Now run the etl. It will create the sqlite3 database if it doesn't already exist:

awselb_etl --batch 10000 data/*.gz
...
sqlite3_log.c: debug file data/815652239487_elasticloadbalancing_us-east-1_app.jira-load-balancer-act.bdcec31fd2fb89ec_20180410T1740Z_10.188.240.74_5hccy3f8.log.gz is rowid 426
batch commit 1180 records
... [repeats for all files in that directory]

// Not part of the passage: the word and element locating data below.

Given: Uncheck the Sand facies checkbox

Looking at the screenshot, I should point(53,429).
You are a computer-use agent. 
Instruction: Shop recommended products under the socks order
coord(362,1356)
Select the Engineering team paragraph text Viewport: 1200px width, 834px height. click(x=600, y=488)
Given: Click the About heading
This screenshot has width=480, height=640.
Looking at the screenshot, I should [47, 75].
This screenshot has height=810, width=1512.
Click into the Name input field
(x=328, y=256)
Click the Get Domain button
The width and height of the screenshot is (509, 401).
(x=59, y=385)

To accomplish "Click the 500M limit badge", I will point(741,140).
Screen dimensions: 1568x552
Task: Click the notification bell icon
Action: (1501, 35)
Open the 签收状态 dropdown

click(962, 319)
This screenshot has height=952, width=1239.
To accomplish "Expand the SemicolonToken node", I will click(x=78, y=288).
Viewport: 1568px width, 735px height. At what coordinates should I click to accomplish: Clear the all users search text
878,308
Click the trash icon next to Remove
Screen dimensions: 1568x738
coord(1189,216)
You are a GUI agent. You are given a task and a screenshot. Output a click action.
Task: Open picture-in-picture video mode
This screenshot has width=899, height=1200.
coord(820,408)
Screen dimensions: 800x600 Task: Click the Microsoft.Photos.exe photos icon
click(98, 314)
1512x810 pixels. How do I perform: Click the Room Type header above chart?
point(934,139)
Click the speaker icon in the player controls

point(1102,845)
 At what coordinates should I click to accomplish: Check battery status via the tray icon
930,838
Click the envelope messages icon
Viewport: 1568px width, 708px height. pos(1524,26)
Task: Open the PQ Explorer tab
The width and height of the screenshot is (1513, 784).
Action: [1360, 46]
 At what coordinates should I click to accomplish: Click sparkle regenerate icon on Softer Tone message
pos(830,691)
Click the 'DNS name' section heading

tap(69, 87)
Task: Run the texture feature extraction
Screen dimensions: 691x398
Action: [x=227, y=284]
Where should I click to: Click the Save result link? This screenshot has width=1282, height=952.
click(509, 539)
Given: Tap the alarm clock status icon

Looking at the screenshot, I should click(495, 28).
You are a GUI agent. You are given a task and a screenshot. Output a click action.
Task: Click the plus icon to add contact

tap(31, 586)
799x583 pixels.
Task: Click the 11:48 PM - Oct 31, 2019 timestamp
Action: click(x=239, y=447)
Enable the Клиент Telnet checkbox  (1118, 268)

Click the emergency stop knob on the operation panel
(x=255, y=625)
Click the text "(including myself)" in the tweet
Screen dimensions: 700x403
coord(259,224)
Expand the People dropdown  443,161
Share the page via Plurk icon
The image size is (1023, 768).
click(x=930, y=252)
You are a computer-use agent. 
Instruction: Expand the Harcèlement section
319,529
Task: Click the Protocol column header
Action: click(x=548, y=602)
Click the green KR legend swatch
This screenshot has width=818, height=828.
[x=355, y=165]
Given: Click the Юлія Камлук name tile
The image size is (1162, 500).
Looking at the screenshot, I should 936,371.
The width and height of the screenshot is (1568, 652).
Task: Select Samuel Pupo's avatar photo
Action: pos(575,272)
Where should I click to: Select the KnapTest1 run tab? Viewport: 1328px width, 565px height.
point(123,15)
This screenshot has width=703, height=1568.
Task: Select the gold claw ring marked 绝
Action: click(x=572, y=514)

Finally, we can run SQL against the database:

sqlite3 elblog.sqlite3

select count(*), user_agent from elblog group by user_agent order by count(*);
[...snip...]
7294|Apache-HttpClient/4.4.1 (Java/1.8.0_131)
9912|Apache-HttpClient/4.5.3 (Java/1.8.0_102)
16925|Mozilla/5.0 (Macintosh; Intel Mac OS X 10_13_3) AppleWebKit/537.36 (KHTML, like Gecko) Chrome/65.0.3325.181 Safari/537.36
19347|Mozilla/5.0 (Macintosh; Intel Mac OS X 10_12_6) AppleWebKit/537.36 (KHTML, like Gecko) Chrome/65.0.3325.181 Safari/537.36
21702|Mozilla/5.0 (Macintosh; Intel Mac OS X 10_13_4) AppleWebKit/605.1.15 (KHTML, like Gecko) Version/11.1 Safari/605.1.15
23821|Mozilla/5.0 (Macintosh; Intel Mac OS X 10_13_4) AppleWebKit/537.36 (KHTML, like Gecko) Chrome/65.0.3325.181 Safari/537.36
35283|-
178598|Mozilla/5.0 (Windows NT 6.1; WOW64) AppleWebKit/537.36 (KHTML, like Gecko) Chrome/64.0.3282.119 Safari/537.36
199270|Mozilla/5.0 (Windows NT 10.0; WOW64) AppleWebKit/537.36 (KHTML, like Gecko) Chrome/64.0.3282.119 Safari/537.36

There are lots of Chrome/Apple users at my office :)

Technical Details

I wrote it to be modular so that another database backend could be plugged in. Currently it writes them to a sqlite3 database. The DB agnostic interface is in database_iface.h

The database will be written to the databse file elblog.sqlite3 If it doesn't exist, the database schema will be created.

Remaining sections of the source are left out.